### What is required
Rewrite the material from its start down through the line containing "coordinates (248, 38).", swapping "coordinate pair" for "point" and keeping everything else the same.

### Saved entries

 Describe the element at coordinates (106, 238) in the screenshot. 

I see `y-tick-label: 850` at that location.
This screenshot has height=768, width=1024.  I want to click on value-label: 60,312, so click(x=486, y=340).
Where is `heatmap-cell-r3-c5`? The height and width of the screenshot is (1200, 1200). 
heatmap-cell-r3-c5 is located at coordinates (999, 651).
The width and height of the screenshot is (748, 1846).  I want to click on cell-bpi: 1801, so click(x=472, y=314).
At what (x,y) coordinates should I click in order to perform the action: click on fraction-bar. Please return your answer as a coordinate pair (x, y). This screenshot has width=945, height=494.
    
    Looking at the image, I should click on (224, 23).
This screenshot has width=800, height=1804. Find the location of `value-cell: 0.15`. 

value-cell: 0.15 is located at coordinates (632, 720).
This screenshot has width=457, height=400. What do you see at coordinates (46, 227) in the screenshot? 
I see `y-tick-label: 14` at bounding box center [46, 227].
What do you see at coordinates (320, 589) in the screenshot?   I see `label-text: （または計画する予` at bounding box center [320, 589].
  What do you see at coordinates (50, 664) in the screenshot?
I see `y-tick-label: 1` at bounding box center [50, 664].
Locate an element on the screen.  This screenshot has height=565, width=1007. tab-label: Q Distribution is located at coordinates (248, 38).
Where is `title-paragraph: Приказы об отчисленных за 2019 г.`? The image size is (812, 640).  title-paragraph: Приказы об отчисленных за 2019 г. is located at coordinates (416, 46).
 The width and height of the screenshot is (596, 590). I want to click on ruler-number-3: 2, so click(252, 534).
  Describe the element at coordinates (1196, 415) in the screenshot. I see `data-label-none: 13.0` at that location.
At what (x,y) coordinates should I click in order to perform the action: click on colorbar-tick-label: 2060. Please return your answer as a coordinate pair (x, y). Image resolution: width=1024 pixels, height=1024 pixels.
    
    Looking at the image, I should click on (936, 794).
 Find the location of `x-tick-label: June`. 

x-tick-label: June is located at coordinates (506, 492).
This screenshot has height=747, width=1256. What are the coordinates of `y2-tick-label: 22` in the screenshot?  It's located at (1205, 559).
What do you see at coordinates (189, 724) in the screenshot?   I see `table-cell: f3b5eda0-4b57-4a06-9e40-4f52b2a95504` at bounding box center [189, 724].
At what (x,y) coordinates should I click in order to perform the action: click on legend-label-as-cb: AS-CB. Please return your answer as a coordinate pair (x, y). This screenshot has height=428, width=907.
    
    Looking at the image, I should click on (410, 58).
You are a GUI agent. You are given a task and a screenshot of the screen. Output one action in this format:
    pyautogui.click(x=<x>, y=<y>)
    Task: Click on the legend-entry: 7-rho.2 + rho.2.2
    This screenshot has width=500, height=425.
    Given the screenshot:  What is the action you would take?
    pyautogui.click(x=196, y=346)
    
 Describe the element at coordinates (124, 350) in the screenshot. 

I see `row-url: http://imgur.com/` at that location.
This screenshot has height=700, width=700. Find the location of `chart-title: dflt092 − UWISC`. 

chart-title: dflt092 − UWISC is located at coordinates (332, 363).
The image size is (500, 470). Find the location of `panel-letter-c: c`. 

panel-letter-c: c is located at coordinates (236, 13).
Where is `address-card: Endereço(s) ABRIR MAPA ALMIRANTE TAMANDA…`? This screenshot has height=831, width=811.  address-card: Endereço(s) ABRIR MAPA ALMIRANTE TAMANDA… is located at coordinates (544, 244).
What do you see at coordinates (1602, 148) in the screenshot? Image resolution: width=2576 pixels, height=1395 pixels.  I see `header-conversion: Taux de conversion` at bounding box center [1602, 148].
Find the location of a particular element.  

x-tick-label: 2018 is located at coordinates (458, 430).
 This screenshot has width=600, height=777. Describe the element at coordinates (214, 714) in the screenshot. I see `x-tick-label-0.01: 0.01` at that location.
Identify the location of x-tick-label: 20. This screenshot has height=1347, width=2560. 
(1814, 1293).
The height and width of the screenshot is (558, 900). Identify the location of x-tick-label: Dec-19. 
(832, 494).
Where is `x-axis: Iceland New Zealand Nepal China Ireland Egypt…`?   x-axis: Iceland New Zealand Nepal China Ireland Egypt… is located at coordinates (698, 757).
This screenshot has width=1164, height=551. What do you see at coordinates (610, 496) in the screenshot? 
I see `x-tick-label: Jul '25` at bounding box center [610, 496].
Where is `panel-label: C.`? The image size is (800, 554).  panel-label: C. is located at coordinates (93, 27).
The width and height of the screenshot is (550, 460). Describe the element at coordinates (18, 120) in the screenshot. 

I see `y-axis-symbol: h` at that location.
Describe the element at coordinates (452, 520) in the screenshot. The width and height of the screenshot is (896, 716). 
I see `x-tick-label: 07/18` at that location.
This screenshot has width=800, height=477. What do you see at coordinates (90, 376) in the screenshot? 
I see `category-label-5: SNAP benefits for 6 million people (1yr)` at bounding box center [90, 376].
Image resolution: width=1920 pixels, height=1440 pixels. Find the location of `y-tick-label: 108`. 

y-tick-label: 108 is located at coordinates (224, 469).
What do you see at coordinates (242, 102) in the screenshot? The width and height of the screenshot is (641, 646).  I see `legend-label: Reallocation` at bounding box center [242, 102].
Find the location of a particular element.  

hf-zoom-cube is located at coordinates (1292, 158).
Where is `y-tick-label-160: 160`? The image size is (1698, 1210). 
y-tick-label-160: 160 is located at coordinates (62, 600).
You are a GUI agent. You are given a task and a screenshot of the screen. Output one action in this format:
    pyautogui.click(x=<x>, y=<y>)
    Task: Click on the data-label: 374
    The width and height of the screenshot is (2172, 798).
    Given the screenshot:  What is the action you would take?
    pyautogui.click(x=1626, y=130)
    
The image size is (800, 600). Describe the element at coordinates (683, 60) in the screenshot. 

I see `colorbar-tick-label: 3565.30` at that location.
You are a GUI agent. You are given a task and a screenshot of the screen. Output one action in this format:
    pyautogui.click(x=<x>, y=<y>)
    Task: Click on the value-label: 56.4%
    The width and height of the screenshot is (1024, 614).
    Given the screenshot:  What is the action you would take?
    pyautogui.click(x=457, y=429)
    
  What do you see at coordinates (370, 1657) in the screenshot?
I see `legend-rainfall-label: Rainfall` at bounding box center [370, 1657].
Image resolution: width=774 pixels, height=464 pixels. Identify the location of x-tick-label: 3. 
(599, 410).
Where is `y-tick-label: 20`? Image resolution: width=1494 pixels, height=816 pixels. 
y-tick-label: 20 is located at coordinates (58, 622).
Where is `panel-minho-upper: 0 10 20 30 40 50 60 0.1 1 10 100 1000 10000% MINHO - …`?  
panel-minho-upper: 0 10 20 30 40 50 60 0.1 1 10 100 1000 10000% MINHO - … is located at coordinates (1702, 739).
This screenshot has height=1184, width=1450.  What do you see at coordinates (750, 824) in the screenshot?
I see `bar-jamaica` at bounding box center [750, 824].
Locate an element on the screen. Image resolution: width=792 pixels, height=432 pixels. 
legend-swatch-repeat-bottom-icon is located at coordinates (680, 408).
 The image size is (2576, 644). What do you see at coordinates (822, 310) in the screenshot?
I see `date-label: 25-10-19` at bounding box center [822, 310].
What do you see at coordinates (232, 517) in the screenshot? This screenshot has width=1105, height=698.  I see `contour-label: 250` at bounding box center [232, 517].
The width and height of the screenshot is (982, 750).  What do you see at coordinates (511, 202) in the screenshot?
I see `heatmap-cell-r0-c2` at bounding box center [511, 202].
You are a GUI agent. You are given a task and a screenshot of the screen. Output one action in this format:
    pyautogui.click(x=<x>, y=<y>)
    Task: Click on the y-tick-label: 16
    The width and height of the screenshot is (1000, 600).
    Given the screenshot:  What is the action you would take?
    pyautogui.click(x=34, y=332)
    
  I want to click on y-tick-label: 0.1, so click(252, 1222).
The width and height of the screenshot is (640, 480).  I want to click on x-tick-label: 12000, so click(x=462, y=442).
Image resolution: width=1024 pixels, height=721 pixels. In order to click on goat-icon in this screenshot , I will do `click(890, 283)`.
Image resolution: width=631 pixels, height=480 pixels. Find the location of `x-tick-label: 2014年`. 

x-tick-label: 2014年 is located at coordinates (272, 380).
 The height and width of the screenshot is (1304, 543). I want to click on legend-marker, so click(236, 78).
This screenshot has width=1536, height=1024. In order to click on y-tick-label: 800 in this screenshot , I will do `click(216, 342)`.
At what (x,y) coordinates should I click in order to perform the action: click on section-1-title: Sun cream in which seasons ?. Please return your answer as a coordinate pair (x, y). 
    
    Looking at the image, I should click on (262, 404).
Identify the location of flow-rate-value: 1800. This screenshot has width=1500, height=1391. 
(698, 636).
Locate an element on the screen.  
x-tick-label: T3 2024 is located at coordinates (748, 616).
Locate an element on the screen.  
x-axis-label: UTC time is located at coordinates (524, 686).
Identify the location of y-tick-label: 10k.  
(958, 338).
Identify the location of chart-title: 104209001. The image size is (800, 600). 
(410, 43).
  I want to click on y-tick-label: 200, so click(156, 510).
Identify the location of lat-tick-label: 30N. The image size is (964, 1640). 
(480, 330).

### Output
 Describe the element at coordinates (106, 238) in the screenshot. 

I see `y-tick-label: 850` at that location.
This screenshot has height=768, width=1024.  I want to click on value-label: 60,312, so click(x=486, y=340).
Where is `heatmap-cell-r3-c5`? The height and width of the screenshot is (1200, 1200). 
heatmap-cell-r3-c5 is located at coordinates (999, 651).
The width and height of the screenshot is (748, 1846).  I want to click on cell-bpi: 1801, so click(x=472, y=314).
At what (x,y) coordinates should I click in order to perform the action: click on fraction-bar. Please return your answer as a point (x, y). This screenshot has width=945, height=494.
    
    Looking at the image, I should click on (224, 23).
This screenshot has width=800, height=1804. Find the location of `value-cell: 0.15`. 

value-cell: 0.15 is located at coordinates (632, 720).
This screenshot has width=457, height=400. What do you see at coordinates (46, 227) in the screenshot? 
I see `y-tick-label: 14` at bounding box center [46, 227].
What do you see at coordinates (320, 589) in the screenshot?   I see `label-text: （または計画する予` at bounding box center [320, 589].
  What do you see at coordinates (50, 664) in the screenshot?
I see `y-tick-label: 1` at bounding box center [50, 664].
Locate an element on the screen.  This screenshot has height=565, width=1007. tab-label: Q Distribution is located at coordinates (248, 38).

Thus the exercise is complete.